### PROBLEM DESCRIPTION
Every line below from the one containing "関連リンク (118, 2300)" through the one containing "Explorar esta marca (413, 795)" must be transcribed exactly. Omit all lines outside that stretch.

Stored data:
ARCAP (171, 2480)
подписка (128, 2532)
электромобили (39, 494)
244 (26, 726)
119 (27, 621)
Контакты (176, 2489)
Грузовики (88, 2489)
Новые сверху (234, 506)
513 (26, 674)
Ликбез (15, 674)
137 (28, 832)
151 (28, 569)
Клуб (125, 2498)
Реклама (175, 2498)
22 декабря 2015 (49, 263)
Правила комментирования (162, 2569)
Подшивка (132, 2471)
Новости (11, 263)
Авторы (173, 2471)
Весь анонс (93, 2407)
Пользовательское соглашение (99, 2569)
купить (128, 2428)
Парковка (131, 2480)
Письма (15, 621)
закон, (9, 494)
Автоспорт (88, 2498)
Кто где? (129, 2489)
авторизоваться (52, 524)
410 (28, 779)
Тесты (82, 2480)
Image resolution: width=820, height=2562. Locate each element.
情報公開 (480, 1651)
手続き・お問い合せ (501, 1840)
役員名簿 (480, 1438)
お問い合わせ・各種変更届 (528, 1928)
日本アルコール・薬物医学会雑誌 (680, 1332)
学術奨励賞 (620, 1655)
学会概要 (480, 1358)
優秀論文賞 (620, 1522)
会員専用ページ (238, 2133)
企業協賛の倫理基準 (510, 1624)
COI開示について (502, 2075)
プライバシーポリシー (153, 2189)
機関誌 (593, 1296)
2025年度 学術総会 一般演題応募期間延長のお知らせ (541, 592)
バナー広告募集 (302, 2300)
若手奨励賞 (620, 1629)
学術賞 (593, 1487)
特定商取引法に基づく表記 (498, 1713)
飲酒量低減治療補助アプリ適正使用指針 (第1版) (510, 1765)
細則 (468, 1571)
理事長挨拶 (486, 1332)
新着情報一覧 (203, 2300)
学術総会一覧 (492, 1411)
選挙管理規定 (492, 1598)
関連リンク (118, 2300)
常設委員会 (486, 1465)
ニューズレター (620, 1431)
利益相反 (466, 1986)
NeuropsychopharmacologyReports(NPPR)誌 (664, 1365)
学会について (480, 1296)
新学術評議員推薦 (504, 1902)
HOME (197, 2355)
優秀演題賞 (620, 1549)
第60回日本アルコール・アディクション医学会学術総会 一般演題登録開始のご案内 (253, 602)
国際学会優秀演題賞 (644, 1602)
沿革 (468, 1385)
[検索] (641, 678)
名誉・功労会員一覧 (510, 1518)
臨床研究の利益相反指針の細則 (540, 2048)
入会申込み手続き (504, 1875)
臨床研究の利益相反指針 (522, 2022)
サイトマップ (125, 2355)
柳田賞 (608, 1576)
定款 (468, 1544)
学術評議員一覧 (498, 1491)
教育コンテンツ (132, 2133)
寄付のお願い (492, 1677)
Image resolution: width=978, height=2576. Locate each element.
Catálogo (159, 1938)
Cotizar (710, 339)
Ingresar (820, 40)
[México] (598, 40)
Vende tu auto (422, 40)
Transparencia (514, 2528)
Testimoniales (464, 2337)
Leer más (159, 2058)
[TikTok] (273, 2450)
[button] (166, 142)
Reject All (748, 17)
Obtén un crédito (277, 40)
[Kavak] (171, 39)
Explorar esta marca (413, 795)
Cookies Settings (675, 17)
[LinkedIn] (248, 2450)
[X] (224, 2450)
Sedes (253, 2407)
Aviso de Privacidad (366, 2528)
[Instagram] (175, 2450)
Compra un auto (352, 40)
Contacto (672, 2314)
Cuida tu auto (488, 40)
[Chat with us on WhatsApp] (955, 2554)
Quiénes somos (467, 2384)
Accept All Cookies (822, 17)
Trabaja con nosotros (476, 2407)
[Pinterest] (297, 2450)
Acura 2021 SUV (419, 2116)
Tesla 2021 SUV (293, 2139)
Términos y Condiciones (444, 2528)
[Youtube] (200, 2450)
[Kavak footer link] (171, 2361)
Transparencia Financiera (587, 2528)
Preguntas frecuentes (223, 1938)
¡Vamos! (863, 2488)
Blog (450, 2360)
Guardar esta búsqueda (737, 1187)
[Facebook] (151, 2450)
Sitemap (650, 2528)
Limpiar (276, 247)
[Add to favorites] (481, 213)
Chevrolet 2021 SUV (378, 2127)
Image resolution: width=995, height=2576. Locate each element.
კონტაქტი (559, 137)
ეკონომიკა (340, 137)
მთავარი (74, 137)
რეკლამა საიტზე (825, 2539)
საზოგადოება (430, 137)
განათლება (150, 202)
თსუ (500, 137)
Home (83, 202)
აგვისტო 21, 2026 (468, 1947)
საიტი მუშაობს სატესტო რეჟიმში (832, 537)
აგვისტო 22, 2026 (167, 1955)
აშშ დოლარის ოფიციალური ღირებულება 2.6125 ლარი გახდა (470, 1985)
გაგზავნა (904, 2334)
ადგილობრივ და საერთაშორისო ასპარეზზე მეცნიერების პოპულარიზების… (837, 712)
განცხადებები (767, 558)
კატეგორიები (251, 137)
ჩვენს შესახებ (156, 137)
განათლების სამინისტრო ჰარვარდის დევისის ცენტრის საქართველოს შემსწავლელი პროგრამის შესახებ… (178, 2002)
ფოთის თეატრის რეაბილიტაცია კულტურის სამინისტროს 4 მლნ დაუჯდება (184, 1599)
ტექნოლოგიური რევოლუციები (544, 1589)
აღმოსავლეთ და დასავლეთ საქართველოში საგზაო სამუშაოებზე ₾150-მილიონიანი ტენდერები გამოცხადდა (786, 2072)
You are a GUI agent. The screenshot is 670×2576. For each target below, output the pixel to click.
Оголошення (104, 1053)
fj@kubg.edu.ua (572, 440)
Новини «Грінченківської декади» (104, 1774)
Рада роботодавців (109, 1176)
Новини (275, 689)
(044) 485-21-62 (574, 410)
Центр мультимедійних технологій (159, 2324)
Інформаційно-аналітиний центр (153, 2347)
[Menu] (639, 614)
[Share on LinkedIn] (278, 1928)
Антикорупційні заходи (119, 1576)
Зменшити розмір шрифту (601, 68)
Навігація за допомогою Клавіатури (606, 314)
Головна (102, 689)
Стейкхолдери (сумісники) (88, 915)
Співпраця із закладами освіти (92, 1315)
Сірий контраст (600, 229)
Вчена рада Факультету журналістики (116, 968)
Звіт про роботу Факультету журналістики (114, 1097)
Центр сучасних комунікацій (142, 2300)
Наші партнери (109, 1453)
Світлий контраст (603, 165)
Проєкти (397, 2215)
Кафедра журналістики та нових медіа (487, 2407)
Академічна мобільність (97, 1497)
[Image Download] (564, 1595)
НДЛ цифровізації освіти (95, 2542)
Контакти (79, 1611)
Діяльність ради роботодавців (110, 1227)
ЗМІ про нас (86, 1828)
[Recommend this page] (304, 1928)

### EXERCISE OUTPUT
関連リンク (118, 2300)
常設委員会 (486, 1465)
ニューズレター (620, 1431)
利益相反 (466, 1986)
NeuropsychopharmacologyReports(NPPR)誌 (664, 1365)
学会について (480, 1296)
新学術評議員推薦 (504, 1902)
HOME (197, 2355)
優秀演題賞 (620, 1549)
第60回日本アルコール・アディクション医学会学術総会 一般演題登録開始のご案内 (253, 602)
国際学会優秀演題賞 (644, 1602)
沿革 (468, 1385)
[検索] (641, 678)
名誉・功労会員一覧 (510, 1518)
臨床研究の利益相反指針の細則 (540, 2048)
入会申込み手続き (504, 1875)
臨床研究の利益相反指針 (522, 2022)
サイトマップ (125, 2355)
柳田賞 (608, 1576)
定款 (468, 1544)
学術評議員一覧 (498, 1491)
教育コンテンツ (132, 2133)
寄付のお願い (492, 1677)
Image resolution: width=978, height=2576. Locate each element.
Catálogo (159, 1938)
Cotizar (710, 339)
Ingresar (820, 40)
[México] (598, 40)
Vende tu auto (422, 40)
Transparencia (514, 2528)
Testimoniales (464, 2337)
Leer más (159, 2058)
[TikTok] (273, 2450)
[button] (166, 142)
Reject All (748, 17)
Obtén un crédito (277, 40)
[Kavak] (171, 39)
Explorar esta marca (413, 795)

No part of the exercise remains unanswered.